BEGIN
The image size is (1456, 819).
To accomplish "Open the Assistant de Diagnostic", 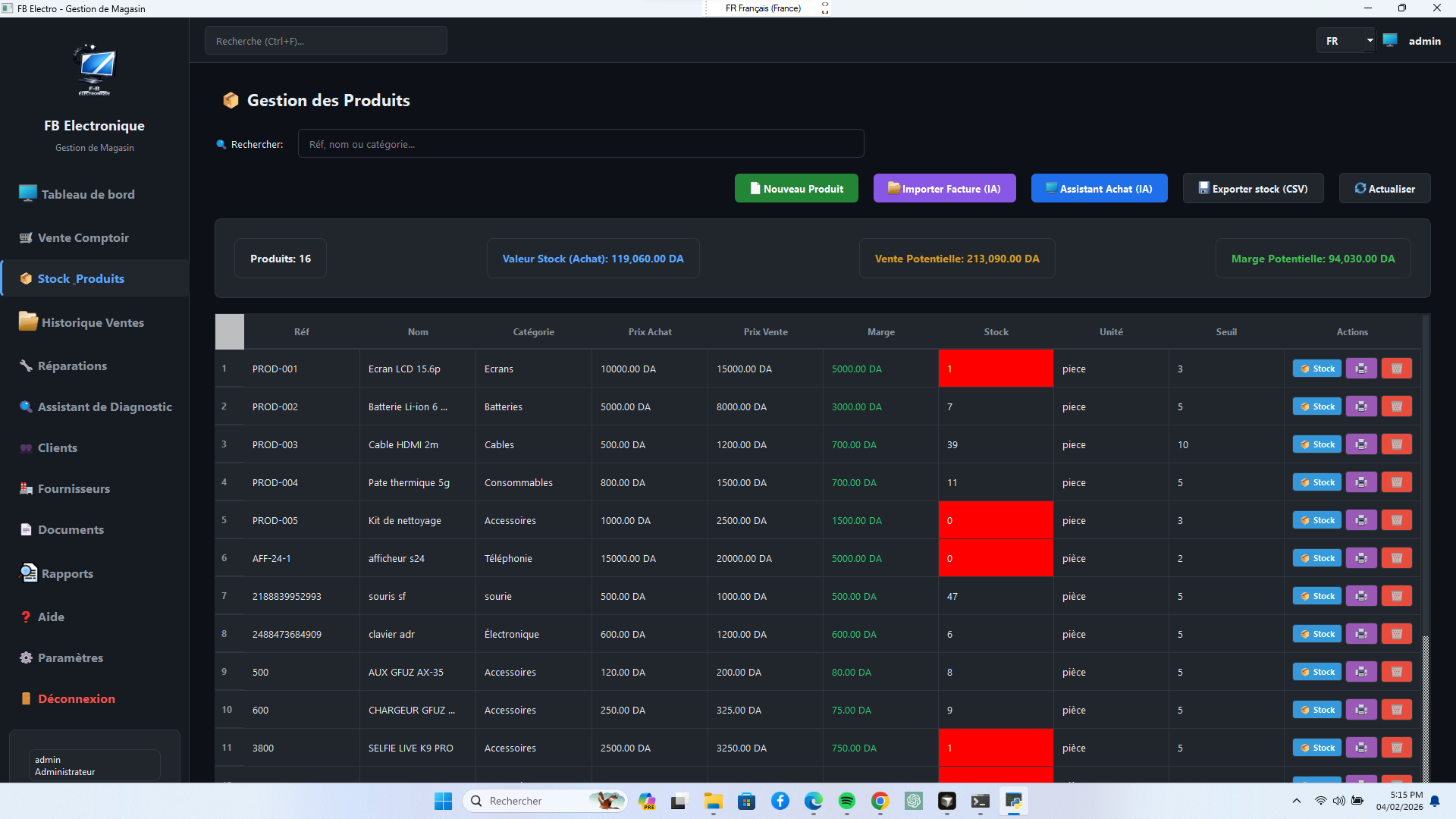I will pos(104,406).
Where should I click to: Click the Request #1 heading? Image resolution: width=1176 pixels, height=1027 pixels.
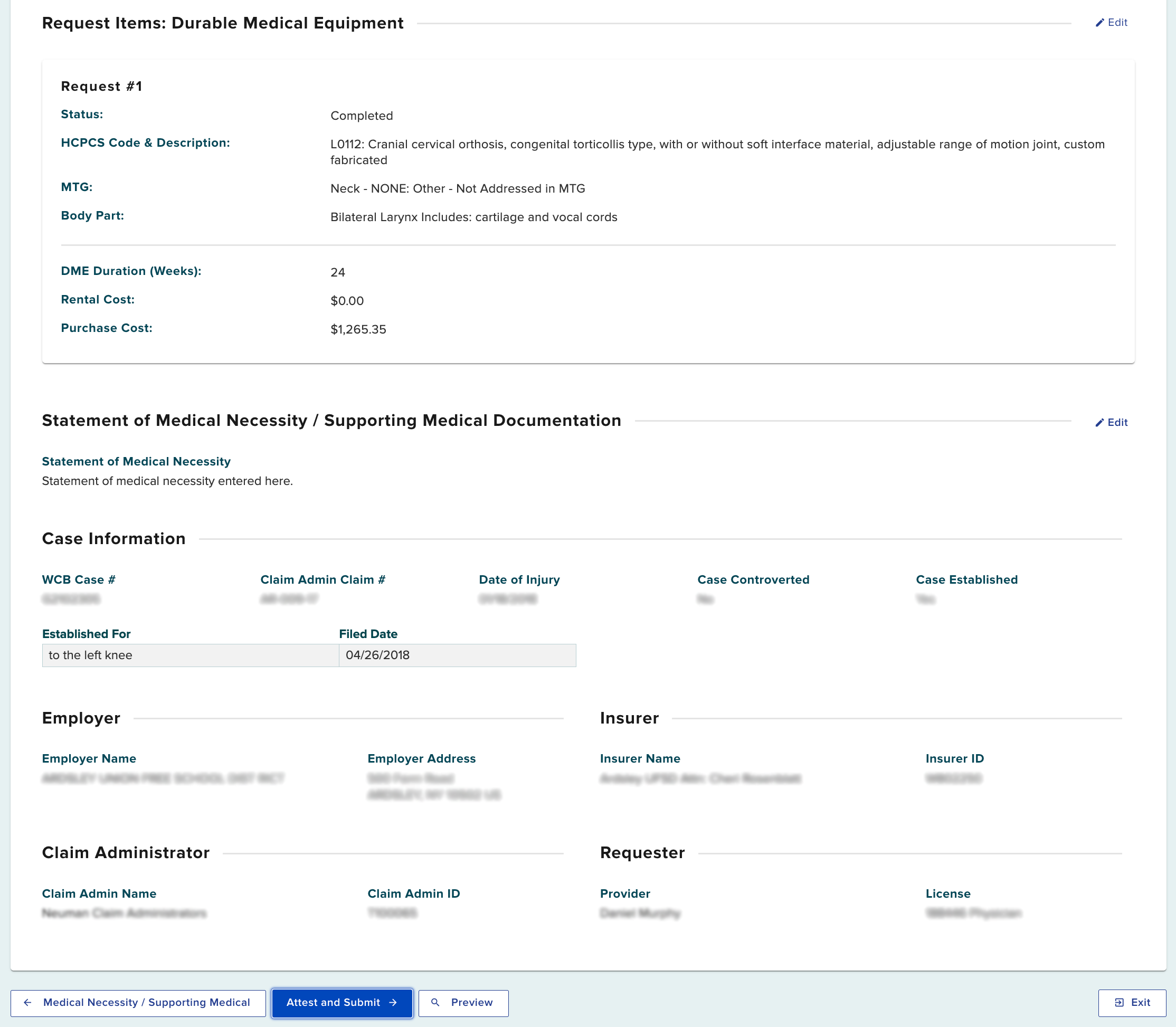click(x=101, y=87)
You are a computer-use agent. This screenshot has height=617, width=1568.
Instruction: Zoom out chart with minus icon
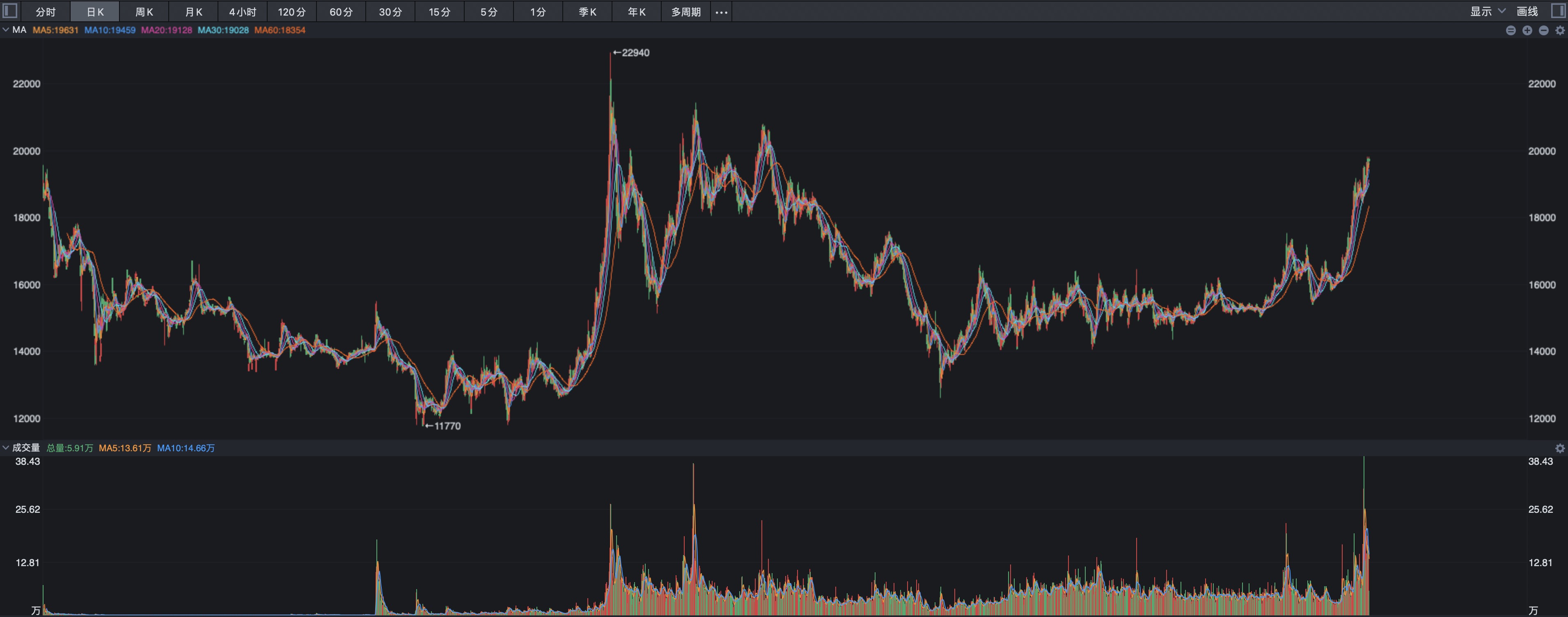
END
= Prompt =
Write out again, word for word, only the lines from the one with "Where should I" through the last line of the material, and omit each picture.

= Result of this exercise =
Where should I click to: Click the Request #1 heading? Image resolution: width=1176 pixels, height=1027 pixels.
click(x=101, y=87)
You are a computer-use agent. This screenshot has height=617, width=1568.
Instruction: Zoom out chart with minus icon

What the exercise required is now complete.